De plus, l’OMS estime que le nombre réel de personnes infectées en 2023 serait en fait de 10,8 millions, ce qui signifie qu’environ 2,6 millions de cas n’auraient pas été diagnostiqués. Cette situation souligne l’importance cruciale d’un dépistage précoce et systématique pour endiguer la propagation de la maladie.
Un scandale sanitaire selon l’OMS
Face à ces chiffres préoccupants, le Directeur général de l’OMS, Tedros Adhanom Ghebreyesus, n’a pas mâché ses mots :
Le fait que la tuberculose continue d’atteindre et de tuer autant de personnes est un scandale, alors que nous disposons des outils nécessaires pour la prévenir, la détecter et la traiter.
Il a ainsi exhorté tous les pays à tenir les engagements concrets qu’ils ont pris pour élargir l’utilisation de ces outils et mettre fin à la tuberculose. Un appel urgent à une mobilisation mondiale pour combattre cette maladie trop souvent négligée.
Des populations vulnérables particulièrement touchées
Si l’augmentation du nombre de cas entre 2022 et 2023 reflète en partie la croissance de la population mondiale, force est de constater que la tuberculose affecte de manière disproportionnée les populations dans une trentaine de pays fortement touchés. L’Inde, l’Indonésie, la Chine, les Philippines et le Pakistan représentent à eux seuls plus de la moitié des cas dans le monde, avec plus d’un quart des malades recensés en Inde.
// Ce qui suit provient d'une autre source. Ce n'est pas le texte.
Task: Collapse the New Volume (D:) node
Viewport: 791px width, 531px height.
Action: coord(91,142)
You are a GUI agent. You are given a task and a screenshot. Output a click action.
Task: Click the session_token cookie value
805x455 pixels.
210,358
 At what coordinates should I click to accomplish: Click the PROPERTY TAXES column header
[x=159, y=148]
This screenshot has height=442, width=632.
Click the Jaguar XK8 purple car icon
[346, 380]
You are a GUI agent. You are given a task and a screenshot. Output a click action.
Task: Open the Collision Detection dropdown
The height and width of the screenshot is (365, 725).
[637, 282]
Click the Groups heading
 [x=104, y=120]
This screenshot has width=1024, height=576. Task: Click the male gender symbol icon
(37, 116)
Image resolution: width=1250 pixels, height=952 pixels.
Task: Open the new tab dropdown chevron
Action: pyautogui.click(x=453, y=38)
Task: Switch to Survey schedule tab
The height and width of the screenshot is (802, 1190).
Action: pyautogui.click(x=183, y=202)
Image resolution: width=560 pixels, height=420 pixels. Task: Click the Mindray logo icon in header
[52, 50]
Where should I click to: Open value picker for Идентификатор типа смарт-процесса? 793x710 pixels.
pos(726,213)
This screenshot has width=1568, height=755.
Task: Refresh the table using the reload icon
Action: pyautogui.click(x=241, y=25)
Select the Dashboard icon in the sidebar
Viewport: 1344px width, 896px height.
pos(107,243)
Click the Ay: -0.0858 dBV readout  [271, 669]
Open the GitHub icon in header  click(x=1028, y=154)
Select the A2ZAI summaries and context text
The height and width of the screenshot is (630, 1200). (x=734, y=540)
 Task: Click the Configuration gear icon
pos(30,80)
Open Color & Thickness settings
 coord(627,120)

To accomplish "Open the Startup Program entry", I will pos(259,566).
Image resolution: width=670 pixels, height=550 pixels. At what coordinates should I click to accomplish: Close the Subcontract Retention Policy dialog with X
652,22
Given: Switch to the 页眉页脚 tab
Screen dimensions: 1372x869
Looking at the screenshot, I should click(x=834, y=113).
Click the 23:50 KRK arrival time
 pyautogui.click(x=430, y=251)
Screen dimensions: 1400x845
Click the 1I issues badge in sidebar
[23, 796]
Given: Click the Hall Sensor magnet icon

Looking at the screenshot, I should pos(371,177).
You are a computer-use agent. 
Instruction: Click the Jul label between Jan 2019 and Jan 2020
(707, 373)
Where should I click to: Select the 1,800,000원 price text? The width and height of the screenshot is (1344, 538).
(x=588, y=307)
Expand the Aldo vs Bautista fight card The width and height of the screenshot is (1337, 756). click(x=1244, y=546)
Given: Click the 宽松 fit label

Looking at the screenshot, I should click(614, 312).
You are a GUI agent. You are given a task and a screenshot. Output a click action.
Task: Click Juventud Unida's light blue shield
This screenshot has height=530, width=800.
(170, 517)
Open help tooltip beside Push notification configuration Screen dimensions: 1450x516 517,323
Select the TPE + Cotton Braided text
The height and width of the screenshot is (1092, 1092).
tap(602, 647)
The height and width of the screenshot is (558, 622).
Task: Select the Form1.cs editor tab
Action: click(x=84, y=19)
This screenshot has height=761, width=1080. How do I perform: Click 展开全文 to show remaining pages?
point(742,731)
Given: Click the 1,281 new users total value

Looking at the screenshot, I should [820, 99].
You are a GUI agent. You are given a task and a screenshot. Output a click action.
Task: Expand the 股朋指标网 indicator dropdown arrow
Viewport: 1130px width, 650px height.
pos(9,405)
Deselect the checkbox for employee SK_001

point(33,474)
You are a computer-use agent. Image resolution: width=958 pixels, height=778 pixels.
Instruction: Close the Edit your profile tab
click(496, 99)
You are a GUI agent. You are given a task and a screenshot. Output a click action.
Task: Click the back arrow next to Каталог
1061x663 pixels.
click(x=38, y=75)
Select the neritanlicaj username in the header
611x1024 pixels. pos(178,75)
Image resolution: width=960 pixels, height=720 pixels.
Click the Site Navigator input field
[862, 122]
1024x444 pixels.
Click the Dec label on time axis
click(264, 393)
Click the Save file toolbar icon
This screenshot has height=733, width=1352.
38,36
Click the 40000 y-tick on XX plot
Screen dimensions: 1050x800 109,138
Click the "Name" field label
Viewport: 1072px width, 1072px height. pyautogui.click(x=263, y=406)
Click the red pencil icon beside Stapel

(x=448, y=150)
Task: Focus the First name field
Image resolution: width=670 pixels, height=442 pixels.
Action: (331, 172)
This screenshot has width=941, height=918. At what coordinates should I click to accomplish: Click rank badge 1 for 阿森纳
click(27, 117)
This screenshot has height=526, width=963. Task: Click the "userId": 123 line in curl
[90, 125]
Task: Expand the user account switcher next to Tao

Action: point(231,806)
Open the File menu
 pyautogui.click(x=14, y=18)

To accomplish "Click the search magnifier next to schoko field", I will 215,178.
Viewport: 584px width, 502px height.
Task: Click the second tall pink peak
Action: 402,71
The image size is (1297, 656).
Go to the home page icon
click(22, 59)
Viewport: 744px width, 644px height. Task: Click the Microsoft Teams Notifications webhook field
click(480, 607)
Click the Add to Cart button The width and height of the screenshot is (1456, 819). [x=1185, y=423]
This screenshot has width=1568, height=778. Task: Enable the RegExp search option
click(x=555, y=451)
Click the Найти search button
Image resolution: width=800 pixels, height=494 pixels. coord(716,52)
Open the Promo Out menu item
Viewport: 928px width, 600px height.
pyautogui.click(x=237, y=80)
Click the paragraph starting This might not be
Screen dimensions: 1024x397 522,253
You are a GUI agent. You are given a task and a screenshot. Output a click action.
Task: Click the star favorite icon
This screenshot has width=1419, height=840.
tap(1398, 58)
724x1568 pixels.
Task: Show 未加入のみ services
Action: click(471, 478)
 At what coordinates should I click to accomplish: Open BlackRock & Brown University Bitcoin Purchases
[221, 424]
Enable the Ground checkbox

Le rapport de l’OMS met également en lumière des disparités en termes de genre et d’âge : 55% des malades étaient des hommes, 33% des femmes et 12% des enfants et des adolescents. Des données qui invitent à adapter les stratégies de prévention et de traitement aux spécificités de chaque population.
Des facteurs de risque identifiés
Au-delà de ces disparités géographiques et démographiques, le rapport pointe du doigt cinq facteurs de risque majeurs qui contribuent de manière significative à l’apparition de nouveaux cas :
- La dénutrition
- Une contamination par le VIH
- Les pathologies dues à la consommation d’alcool
- Le diabète
- Le tabagisme, notamment chez les hommes
Autant de leviers sur lesquels il est possible d’agir pour réduire l’incidence de la maladie, en menant des actions ciblées de sensibilisation, de dépistage et de prise en charge auprès des populations les plus à risque.
Un sous-financement chronique qui entrave la lutte
Mais au-delà de ces aspects sanitaires, c’est aussi sur le plan financier que le bât blesse. L’OMS s’alarme en effet d’une baisse conséquente du financement mondial de la prévention et du traitement de la tuberculose. Seuls 5,7 milliards de dollars étaient disponibles en 2023 pour financer la lutte contre la maladie dans le monde, alors que l’objectif initial était fixé à 22 milliards. Un gouffre qui témoigne du manque d’engagement des États et des bailleurs de fonds internationaux face à ce défi majeur de santé publique.
La tuberculose, première cause de mortalité infectieuse
Conséquence directe de ce sous-investissement chronique, la tuberculose est redevenue en 2023 la maladie infectieuse causant le plus de décès dans le monde, après avoir été pendant trois ans supplantée par le Covid-19. Une triste première place qui en dit long sur l’urgence à agir pour enrayer cette épidémie silencieuse qui continue de faire des ravages, dans l’indifférence quasi-générale.
Face à ce constat alarmant, il est plus que jamais nécessaire de mobiliser les énergies et les ressources pour intensifier la lutte contre la tuberculose. Cela passe par un engagement politique fort des États, un financement pérenne à la hauteur des enjeux, des campagnes de sensibilisation et de dépistage massives, ainsi qu’un accès facilité aux traitements pour toutes les populations touchées. Car si des outils efficaces existent, encore faut-il avoir la volonté et les moyens de les déployer à grande échelle. Un défi immense, mais crucial, pour espérer un jour venir à bout de ce fléau qui n’a que trop duré.